═════ TEXT

The mechanism of association of vitamin B12 with cognitive loss can be explained by a theory that the low levels of B12 can cause white matter damage in the brain, particularly the area mediating the cognitive function. This theory was given due to the characteristic white matter damage of the spinal cord in B12 deficiency. Another theory is that atrophy of the brain or of specific regions can be associated with the effects of low-normal levels of vitamin B12. Two separate longitudinal studies found that the whole brain atrophy rose as the concentrations of B12 declined. The subjects in the lowest 1/3 of the study population (lowest levels of B12) showed twice the atrophy status than in other 2/3 of the study population.

The most novel mechanism of action is the one discussed in the first study that we mentioned. It is a landmark study that ties the microscopic damage of hippocampus (specifically CA4-DG region) with memory impairment and changes in the vitamin B12 status.

The New Questions

The researcher asks many interesting questions and hypothesizes answers that are fundamental in ending this debate, such as why the damage due to low-normal status of B12 is limited to CA4-DG subfield. The author theorizes that it can be due to the damage of the perforant path that is shown to be damaged in the MRIs of several MCI patients.

Another question is how can the vitamin B12 status lead to damage in the perforant path or its target zone in dentate Gyrus? Three theories can answer this question.

  • Firstly, and unlikely, the original study adjusted for homocysteine levels and found the same results that there is an elevation in the hormone homocysteine which is a risk factor for Alzheimer’s disease.
  • Secondly, B12 is needed for DNA replication and its low levels can impair neurogensis, for which one of the key sites is dentate gyrus in the hippocampus of the brain.

══════════

** PROBLEMS TO SOLVE **
• A. Retype the text on vitamin B12 from "The researcher asks" to "several MCI patients.".
• B. Decide whether each statement agrees with the text on vitamin B12, answering yes or no and quoting the words that decide it. (i) Whole brain atrophy was found to increase as B12 concentrations fell. (ii) The landmark study tied memory impairment to damage in the CA1 region of the hippocampus. (iii) The dentate gyrus is named as one of the key sites of neurogenesis.
The listing after this point is separate material and has no connection to the text on vitamin B12.

═════ STUDY MATERIAL

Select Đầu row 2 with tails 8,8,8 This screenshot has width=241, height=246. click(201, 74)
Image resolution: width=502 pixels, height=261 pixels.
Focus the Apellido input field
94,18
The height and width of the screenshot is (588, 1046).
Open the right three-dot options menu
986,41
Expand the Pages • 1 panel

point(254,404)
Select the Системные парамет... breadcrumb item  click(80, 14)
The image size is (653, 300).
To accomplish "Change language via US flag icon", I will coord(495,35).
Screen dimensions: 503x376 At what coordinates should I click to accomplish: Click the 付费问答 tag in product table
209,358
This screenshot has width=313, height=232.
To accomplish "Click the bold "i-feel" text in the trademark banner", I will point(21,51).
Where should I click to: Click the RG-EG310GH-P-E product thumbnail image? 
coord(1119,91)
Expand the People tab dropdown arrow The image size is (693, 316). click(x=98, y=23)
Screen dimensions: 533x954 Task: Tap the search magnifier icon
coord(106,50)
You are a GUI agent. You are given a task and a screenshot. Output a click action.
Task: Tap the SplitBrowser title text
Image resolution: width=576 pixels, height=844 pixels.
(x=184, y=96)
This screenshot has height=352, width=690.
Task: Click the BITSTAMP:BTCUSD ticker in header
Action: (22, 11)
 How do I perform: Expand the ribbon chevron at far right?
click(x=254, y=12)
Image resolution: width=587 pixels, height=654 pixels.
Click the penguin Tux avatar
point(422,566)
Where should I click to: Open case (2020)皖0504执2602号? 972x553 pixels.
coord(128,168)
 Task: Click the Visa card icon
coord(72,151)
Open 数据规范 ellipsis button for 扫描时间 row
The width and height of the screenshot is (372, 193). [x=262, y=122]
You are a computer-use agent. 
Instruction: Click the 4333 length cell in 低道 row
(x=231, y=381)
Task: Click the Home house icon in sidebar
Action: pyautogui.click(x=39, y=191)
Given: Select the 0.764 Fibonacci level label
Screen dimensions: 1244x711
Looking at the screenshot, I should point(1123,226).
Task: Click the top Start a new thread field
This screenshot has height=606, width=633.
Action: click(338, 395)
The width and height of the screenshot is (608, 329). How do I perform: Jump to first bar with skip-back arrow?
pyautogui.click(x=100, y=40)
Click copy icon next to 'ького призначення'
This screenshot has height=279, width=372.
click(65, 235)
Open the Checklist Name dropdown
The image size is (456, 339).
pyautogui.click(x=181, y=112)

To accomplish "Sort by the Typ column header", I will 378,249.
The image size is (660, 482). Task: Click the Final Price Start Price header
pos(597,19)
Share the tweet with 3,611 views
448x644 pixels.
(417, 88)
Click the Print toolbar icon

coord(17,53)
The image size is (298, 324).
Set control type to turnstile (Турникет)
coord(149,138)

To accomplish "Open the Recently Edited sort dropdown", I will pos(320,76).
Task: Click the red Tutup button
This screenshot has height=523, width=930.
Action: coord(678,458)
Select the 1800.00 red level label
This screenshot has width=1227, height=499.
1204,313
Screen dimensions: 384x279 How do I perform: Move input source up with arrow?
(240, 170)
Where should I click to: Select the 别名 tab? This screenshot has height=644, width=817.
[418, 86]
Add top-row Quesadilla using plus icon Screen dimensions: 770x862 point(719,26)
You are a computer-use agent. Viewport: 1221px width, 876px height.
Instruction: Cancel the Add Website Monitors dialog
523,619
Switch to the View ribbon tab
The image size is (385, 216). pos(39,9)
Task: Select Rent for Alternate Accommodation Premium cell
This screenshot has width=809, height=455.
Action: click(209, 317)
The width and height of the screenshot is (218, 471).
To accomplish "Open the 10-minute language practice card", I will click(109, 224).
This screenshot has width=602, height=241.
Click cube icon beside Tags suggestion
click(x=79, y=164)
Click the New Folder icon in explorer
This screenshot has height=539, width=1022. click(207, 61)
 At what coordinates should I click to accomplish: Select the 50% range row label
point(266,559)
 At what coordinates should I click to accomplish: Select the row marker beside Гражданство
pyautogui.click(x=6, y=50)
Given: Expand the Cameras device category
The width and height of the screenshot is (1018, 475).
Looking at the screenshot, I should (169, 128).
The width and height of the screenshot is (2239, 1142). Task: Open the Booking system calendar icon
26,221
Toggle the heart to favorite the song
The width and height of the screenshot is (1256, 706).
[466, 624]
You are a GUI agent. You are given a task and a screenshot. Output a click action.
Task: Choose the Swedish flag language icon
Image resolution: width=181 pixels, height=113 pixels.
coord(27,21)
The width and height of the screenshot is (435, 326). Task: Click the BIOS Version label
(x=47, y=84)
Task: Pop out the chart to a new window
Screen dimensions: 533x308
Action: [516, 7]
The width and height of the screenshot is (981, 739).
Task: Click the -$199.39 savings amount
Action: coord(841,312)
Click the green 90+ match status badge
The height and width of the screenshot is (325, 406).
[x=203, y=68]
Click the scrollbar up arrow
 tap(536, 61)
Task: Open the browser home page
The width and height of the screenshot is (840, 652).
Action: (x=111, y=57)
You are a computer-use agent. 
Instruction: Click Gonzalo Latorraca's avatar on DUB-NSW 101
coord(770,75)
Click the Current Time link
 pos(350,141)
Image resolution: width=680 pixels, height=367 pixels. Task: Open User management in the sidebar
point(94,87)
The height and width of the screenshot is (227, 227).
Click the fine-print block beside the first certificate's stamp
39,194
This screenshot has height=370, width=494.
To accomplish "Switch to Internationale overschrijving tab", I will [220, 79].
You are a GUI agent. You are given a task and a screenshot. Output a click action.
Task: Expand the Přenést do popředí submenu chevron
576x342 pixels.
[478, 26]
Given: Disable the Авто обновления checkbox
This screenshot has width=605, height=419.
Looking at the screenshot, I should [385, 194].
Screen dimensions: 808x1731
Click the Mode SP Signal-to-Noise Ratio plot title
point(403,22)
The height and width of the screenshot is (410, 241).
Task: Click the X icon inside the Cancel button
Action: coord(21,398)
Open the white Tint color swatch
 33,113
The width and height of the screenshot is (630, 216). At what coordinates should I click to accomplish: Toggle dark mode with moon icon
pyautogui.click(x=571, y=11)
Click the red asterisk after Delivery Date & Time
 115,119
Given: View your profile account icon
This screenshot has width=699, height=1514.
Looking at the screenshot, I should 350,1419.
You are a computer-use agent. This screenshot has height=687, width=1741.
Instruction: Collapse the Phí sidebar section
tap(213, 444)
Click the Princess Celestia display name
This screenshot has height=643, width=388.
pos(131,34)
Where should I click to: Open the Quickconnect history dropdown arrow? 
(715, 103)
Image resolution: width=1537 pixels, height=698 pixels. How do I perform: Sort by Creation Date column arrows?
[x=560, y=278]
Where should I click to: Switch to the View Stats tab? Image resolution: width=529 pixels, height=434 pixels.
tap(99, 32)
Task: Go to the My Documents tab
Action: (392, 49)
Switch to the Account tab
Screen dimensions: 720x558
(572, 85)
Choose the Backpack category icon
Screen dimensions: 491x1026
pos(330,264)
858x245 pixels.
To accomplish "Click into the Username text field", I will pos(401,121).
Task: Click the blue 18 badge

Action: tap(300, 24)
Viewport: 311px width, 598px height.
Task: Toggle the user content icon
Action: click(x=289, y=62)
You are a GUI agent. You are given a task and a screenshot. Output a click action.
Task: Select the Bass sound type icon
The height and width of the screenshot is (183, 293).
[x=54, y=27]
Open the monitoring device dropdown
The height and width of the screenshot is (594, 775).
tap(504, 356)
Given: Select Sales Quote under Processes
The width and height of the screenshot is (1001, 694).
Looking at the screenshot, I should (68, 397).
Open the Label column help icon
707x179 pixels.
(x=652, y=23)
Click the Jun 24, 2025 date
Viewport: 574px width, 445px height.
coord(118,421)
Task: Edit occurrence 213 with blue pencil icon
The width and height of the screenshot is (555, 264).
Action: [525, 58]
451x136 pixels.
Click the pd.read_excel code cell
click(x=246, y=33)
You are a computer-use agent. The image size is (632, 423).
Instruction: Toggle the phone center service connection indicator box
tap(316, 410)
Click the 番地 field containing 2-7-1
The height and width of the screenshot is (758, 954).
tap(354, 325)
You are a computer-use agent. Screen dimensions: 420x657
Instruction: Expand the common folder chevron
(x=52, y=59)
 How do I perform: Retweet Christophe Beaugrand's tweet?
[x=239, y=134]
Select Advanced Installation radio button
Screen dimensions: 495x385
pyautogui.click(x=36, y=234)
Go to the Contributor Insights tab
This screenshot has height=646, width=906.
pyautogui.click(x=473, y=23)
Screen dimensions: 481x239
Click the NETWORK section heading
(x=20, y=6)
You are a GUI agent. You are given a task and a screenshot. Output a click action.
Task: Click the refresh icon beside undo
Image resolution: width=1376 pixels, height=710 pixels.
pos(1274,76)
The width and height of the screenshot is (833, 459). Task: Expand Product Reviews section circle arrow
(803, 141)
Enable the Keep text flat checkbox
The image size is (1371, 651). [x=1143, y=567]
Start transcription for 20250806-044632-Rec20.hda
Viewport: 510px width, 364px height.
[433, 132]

══════════

** RESPONSES BY TASK **
• A.
The researcher asks many interesting questions and hypothesizes answers that are fundamental in ending this debate, such as why the damage due to low-normal status of B12 is limited to CA4-DG subfield. The author theorizes that it can be due to the damage of the perforant path that is shown to be damaged in the MRIs of several MCI patients.

• B.
(i) Yes: "Two separate longitudinal studies found that the whole brain atrophy rose as the concentrations of B12 declined."
(ii) No: "ties the microscopic damage of hippocampus (specifically CA4-DG region) with memory impairment"
(iii) Yes: "for which one of the key sites is dentate gyrus in the hippocampus of the brain"